Source · Select Committees · Treasury Committee
Recommendation 19
19
Acknowledged
Lack of information on future Bank balance sheet arrangements at steady-state reserves
Conclusion
Some witnesses thought that the remuneration of reserves would need to be reconsidered once reserves had reached their future steady-state level. However, there is a lack of information about future arrangements for the Bank’s balance sheet once the steady-state level of reserves is reached. (Paragraph 82) Quantitative Tightening 37
Government Response Summary
The government clarifies the Bank's arrangements for normalising its balance sheet, detailing the role of liquidity facilities as reserves fall. It states that the Bank is continuing to analyse the optimal steady-state level of reserves for monetary and financial stability.
Government Response
Acknowledged
HM Government
Acknowledged
The recommendation in paragraph 20 states that the Bank and Treasury should clarify the future arrangements for the steady state level of reserves, including the future of QT at that point. It is important to note at the outset that QT is only one factor behind the normalisation of the Bank’s balance sheet. Reserves may also fall for other reasons, most notably repayments of loans made under the Bank’s Term Funding Scheme with additional incentives for small medium-sized enterprises (TFSME). Nevertheless, a reduction in the size of the APF has implications for the level of reserves in the system.
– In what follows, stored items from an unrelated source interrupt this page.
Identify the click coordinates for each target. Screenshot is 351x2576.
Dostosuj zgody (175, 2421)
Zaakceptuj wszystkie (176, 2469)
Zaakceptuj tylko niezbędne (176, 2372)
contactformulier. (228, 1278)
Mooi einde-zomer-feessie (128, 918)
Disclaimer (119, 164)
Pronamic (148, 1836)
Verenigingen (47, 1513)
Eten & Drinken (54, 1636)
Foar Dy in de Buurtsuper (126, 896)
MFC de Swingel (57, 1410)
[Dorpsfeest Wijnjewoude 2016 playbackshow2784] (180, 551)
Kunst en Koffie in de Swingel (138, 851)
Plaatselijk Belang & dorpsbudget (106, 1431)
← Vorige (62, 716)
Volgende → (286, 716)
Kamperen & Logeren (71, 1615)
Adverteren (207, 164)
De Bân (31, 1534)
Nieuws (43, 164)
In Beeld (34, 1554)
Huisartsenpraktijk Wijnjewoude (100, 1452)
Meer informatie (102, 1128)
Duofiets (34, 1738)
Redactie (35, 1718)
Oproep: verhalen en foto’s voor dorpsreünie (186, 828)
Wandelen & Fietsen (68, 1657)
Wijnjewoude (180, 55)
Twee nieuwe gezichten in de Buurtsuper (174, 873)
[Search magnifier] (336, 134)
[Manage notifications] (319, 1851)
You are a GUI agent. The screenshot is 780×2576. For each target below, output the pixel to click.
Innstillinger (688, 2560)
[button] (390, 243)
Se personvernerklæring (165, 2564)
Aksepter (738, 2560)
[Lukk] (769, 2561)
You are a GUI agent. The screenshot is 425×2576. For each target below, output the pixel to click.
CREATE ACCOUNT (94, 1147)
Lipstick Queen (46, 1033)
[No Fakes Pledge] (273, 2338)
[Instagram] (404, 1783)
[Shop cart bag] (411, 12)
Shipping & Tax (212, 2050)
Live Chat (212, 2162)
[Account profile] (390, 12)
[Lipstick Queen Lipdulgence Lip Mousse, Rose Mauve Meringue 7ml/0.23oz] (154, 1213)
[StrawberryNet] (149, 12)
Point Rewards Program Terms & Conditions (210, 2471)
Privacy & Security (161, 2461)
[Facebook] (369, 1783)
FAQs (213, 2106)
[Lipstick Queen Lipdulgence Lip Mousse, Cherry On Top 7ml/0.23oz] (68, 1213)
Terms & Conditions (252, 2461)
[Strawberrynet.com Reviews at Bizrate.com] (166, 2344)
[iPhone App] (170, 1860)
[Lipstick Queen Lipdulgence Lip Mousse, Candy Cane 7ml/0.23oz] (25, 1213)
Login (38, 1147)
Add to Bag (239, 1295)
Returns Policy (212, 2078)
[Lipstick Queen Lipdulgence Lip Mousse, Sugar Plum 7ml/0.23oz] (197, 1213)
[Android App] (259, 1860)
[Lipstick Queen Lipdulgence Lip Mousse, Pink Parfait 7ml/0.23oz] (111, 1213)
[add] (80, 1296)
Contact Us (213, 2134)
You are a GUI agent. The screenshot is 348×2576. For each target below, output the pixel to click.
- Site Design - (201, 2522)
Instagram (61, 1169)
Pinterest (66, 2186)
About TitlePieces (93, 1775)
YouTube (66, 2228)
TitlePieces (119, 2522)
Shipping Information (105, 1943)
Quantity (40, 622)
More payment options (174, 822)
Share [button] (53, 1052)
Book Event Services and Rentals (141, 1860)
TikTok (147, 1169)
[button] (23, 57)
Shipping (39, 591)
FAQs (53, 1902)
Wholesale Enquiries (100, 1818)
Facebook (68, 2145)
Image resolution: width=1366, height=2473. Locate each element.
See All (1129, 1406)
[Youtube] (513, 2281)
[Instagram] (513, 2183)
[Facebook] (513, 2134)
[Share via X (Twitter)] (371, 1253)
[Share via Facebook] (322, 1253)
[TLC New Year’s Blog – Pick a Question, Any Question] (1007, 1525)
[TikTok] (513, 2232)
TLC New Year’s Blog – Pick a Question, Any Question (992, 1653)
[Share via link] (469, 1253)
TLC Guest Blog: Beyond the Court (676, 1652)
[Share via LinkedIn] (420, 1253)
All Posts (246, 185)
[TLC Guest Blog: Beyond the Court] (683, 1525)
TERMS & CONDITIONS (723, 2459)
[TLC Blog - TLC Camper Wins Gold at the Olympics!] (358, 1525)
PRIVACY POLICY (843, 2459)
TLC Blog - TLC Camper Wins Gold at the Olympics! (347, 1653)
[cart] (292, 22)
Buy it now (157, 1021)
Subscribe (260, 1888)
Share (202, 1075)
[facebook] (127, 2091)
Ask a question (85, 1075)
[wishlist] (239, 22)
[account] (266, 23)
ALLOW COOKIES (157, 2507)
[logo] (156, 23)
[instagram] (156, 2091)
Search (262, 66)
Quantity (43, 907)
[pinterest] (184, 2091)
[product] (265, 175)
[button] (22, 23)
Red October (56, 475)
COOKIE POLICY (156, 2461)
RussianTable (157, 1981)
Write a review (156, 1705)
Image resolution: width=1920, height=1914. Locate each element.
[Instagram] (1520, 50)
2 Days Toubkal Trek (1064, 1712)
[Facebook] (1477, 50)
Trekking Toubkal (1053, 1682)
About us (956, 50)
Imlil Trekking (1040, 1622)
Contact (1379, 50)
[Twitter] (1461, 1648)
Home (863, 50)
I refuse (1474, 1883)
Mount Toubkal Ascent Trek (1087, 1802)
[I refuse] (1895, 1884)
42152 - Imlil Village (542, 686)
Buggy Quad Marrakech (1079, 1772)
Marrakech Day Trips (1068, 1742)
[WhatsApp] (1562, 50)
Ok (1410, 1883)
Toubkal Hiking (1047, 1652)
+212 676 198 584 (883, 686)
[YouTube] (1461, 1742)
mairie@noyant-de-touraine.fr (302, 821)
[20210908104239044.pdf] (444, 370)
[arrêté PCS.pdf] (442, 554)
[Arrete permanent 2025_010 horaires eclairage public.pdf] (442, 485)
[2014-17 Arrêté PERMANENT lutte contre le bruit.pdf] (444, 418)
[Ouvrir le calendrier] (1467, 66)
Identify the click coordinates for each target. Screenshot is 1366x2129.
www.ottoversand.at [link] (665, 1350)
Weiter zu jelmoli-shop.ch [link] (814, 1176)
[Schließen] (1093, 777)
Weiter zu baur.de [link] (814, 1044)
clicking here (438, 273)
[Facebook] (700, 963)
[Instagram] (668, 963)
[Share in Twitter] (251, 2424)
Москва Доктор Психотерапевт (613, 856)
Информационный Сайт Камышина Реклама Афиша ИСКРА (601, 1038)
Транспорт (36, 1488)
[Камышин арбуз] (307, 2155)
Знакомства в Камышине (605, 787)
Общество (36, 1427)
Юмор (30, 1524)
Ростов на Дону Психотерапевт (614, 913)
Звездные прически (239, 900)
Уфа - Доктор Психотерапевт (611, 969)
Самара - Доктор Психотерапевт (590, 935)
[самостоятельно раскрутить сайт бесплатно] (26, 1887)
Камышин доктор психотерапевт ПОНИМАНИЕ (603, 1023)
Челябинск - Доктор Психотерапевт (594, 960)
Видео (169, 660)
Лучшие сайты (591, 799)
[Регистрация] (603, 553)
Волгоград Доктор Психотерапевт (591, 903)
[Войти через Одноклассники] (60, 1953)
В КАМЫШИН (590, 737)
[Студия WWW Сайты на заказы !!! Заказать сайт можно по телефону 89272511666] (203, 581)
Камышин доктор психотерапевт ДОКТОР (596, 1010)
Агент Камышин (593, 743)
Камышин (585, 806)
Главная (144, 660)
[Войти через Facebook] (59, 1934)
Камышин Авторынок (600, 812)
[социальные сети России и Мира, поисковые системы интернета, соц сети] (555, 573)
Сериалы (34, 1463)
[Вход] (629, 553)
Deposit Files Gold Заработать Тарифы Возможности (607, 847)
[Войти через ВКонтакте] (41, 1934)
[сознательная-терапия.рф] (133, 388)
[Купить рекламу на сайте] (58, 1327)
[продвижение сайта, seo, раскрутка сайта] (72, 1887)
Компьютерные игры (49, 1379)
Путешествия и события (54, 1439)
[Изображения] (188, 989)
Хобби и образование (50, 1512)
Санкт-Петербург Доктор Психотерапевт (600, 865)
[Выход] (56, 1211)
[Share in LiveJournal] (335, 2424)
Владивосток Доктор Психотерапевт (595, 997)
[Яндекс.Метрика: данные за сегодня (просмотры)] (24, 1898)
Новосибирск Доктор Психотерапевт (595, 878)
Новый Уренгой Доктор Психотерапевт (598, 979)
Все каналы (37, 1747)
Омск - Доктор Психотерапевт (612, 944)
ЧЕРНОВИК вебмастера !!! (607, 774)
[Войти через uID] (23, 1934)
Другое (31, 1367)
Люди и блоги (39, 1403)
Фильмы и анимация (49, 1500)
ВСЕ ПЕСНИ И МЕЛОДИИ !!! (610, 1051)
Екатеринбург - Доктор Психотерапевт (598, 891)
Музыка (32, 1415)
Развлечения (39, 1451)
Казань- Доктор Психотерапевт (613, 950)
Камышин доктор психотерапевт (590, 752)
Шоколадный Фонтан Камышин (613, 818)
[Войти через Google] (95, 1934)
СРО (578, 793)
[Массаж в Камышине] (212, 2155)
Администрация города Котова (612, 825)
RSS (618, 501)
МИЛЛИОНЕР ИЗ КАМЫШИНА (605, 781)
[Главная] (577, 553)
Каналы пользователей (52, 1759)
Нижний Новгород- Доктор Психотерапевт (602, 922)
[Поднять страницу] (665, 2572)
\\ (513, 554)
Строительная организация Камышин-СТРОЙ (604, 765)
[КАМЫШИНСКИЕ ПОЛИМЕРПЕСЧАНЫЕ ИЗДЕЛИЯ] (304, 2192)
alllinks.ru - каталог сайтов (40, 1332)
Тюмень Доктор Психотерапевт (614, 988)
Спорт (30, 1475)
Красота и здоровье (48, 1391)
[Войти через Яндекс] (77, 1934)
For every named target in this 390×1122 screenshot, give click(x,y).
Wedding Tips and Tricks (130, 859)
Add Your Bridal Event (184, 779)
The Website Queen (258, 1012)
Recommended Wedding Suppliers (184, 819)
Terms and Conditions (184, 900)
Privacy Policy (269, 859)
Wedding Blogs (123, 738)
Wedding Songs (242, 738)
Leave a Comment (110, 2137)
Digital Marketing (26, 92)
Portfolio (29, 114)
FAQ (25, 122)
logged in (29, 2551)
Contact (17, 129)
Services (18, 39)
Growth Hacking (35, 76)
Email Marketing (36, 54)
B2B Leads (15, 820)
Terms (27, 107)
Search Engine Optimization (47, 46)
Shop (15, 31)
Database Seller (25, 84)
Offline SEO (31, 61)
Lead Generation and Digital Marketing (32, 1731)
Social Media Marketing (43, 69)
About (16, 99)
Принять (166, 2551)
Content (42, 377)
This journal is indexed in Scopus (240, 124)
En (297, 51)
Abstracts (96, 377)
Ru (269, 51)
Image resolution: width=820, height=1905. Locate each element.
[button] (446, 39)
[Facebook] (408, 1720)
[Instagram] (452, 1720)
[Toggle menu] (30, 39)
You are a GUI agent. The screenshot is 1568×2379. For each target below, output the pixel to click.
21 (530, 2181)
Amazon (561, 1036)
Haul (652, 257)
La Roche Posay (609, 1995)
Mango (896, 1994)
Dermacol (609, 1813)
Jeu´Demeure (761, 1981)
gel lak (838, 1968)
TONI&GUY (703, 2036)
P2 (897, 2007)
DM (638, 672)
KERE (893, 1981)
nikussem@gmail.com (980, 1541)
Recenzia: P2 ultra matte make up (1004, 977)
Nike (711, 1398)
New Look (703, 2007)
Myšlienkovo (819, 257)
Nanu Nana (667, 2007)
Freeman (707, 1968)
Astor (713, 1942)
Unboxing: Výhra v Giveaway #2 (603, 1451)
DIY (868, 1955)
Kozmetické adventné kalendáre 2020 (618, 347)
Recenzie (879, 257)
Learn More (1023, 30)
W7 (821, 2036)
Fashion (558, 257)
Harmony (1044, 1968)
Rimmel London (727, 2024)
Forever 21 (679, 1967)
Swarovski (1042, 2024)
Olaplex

In September 2022 the Bank set out its arrangements for allowing the MPC to focus solely on monetary policy considerations in setting its strategy for unwinding its stock of asset purchases. These arrangements are designed such that the MPC could, over time, if it judged this necessary for policy reasons, unwind the APF fully in line with the gradual and predictable approach that it has previously articulated. It does not state that QT would cease at a certain level of reserves, nor would it rule out other choices. To maintain control over short-term market interest rates during this period and in order to implement monetary policy, the Bank announced a new market operation in the same market notice–the Short Term Repo Facility (STR)–that allows commercial banks to borrow unlimited reserves at Bank Rate against gilt collateral on a weekly basis. In addition, we expect usage of the full set of our liquidity facilities to rise as the level of reserves in the system falls. At the point that reserves reach the minimum desired level, banks will be able to meet their demand for reserves at Bank Rate using the Bank’s liquidity facilities, stabilising the quantity of reserves and allowing the MPC to decide to continue reducing the stock of assets held in the APF for monetary policy purposes, should it judge that necessary for monetary policy reasons. The quantity of reserves needed to maintain monetary control and financial stability once QT has completed and TFSME drawings have been repaid is likely to be substantially higher than in the past. The Bank is continuing to analyse the optimal steady state level of reserves for monetary and financial stability, as discussed in more detail in a recent speech by Andrew Hauser, among others.